### READING TEXT
◆ ◆ ◆

Man's best friend remains a cop's worst enemy. At least, that's what the numbers appear to show. Cops claim the job is dangerous -- hence the ~1,000 people killed every year by law enforcement officers. Trigger-happy cops: "Hold our beer."
The exact number of dogs killed by law enforcement officers is difficult to quantify because there is no official record of these deaths across American agencies. Laurel Matthews, a program specialist with the US Department of Justice’s community-oriented policing services office, says fatal encounters are an “epidemic” and estimates that 25 to 30 pet dogs are killed daily by police.
Even while suggesting cops are killing ~9,000 dogs a year, the DOJ's specialist still couches the data in cop-friendly language: "fatal encounters." No officers have been killed by dogs, but plenty of dogs have been killed by officers. The fatalities run in one direction.
And that estimate may be on the low side. Records of people killed by cops are incomplete, thanks to the DOJ's long-running belief any reporting on police shootings should be purely voluntary. But there's no shortage of reporting on the epidemic, which has deemed law enforcement "puppycide."
In Minneapolis, Minnesota, two more dogs have been shot by a police officer for no apparent reason at all. The dogs will survive but the owner is now saddled with medical bills she wouldn't have had if responding officers had handled the situation with more common sense.
Returning early from a camping trip, one of Jennifer LeMay's daughters accidentally set off the burglar alarm while attempting to disarm it. LeMay called the company and told them what had happened but apparently officers had already been sent out to investigate.
It should have seemed obvious someone was home, but neither officer approached the front door of the house. One climbed over the privacy fence and into LeMay's backyard. When he did, he was approached by one of LeMay's dogs. In the video, posted to Facebook, the dog can be seen approaching the officer, but not in a threatening way. If anything, the dog appears cautious and curious.
But the lesson to be learned here is try not to leave your dogs in the yard if police officers might need to be in there for any reason at all ever.
The video, with no audio, shows an officer standing in the backyard. He then approaches the house and goes out of camera range. A moment later, he steps backward rapidly with his gun drawn.
Ciroc, a white and brown dog, trots toward the officer and stops about 10 feet away. The dog looks distracted but does not appear to be charging the officer. The officer fires, the dog falls and then scrambles to his feet and runs away. At the same time, a black dog runs into camera range. The officer shoots several times and the dog flees.
The officer appears to assess the scene for about 18 seconds before he exits the yard by climbing over the fence.
LeMay's 13-year-old daughter saw the whole thing from the upstairs window. That probably wouldn't have made a dent in the official narrative, but the incident was also captured by the home's security cameras. Nevertheless, there's still an official narrative:
"We are aware of the recent incident involving MPD officers responding to an audible residential burglary alarm and while at this call an MPD officer discharged their firearm, striking two dogs belonging to the homeowner. Anytime an officer discharges their firearm in the line of duty there is an investigation ... by the Minneapolis Police Department's Internal Affairs Unit. We are in the process of reviewing the video posted online, as well as the officer's body camera video. We have reached out to the owner of the dogs and will continue to do so during the investigation."

◆ ◆ ◆

### TASKS TO CARRY OUT
**1.** In the text on police shooting dogs, how many pet dogs does Laurel Matthews estimate are killed by police each day?
**2.** Continue the text on police shooting dogs from the point where it stops.

### DATA SECTION
◆ ◆ ◆

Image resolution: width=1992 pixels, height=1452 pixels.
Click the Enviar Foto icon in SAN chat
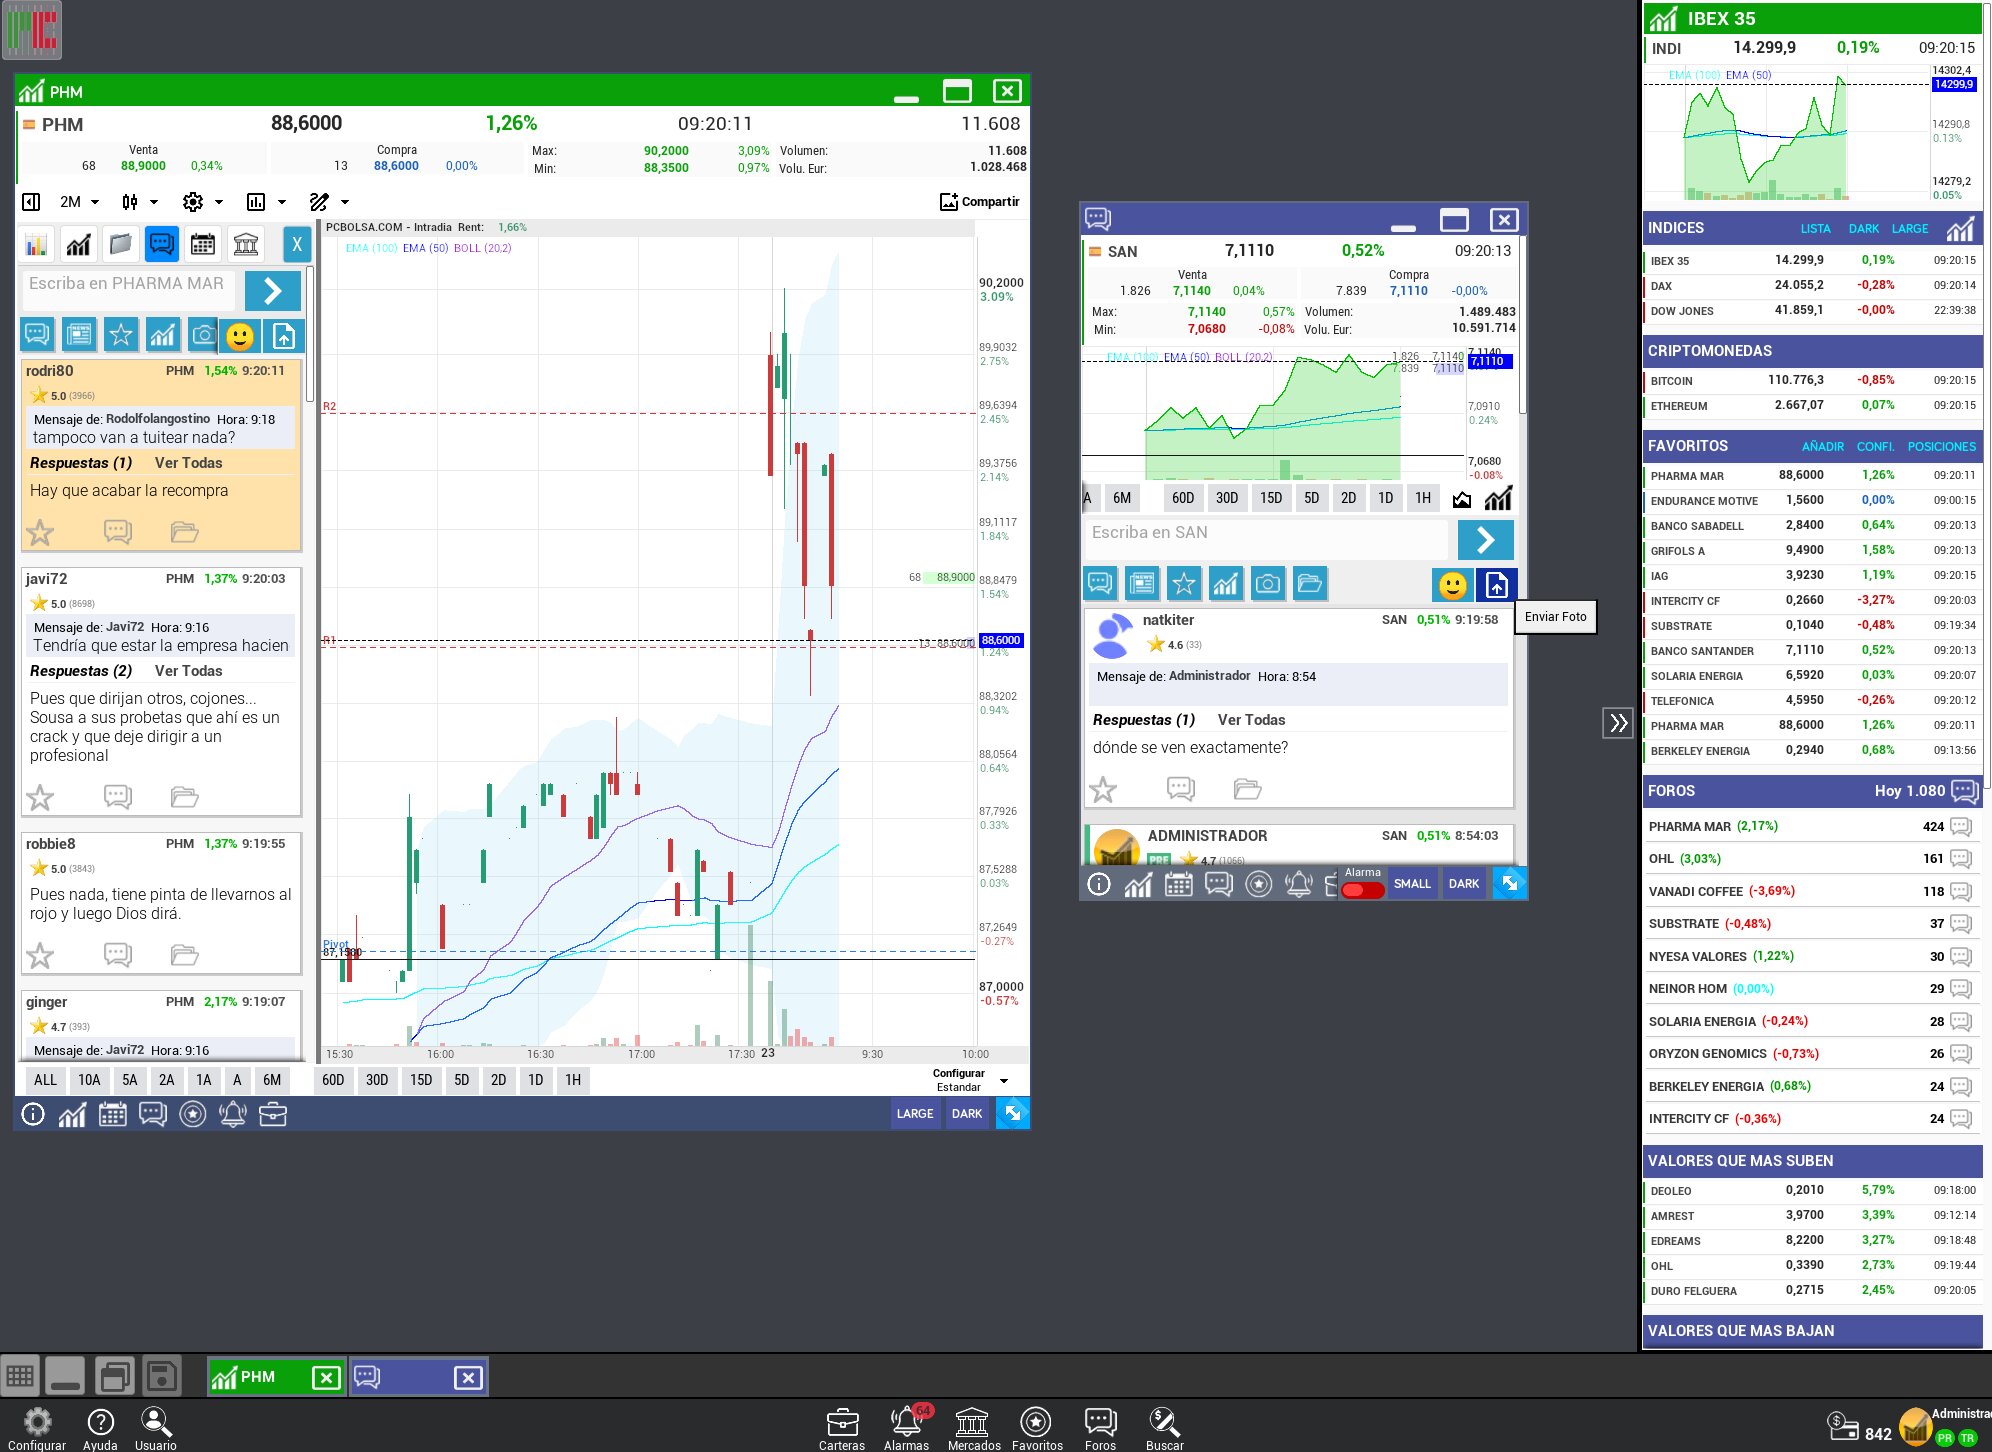tap(1497, 584)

◆ ◆ ◆

### RESPONSES IN ORDER
**1.** 25 to 30

**2.**
In other words, the MPD is trying to find some way to spin this. The video looks pretty damning. If the officer didn't want to be scared by someone's pets, perhaps he or another officer could have taken the last step first.
After the dogs' shooting, another officer knocked on the front door. The 18-year-old explained that she'd triggered the alarm and that it had been deactivated.
Then there's this part of it, which shows MPD officers really don't know what they're doing when it comes to dealing with pets. And they clearly don't understand… or care… how attached regular people are to their canine companions.
The family didn't instantly take the dogs to the emergency vet because police told the family that "animal control" would be there in minutes to access the dogs' medical needs. No one showed up, LeMay said.
The alarm was accidentally set off at 8:50. The alarm was deactivated by the alarm company after notification by the homeowner by 8:54. For some reason, twenty minutes later, cops show up and one of them shoots two dogs. Even if the cops weren't notified by the security company, what made them think the best approach was to invade someone else's private space and shoot two pets on sight before making any contact with the people inside the house? An overabundance of caution would seemingly indicate staying a safe distance from the premises while they determined who was actually inside the house, not entering the backyard with a gun out and shooting animals that had more right to be there than the uniformed, armed interloper.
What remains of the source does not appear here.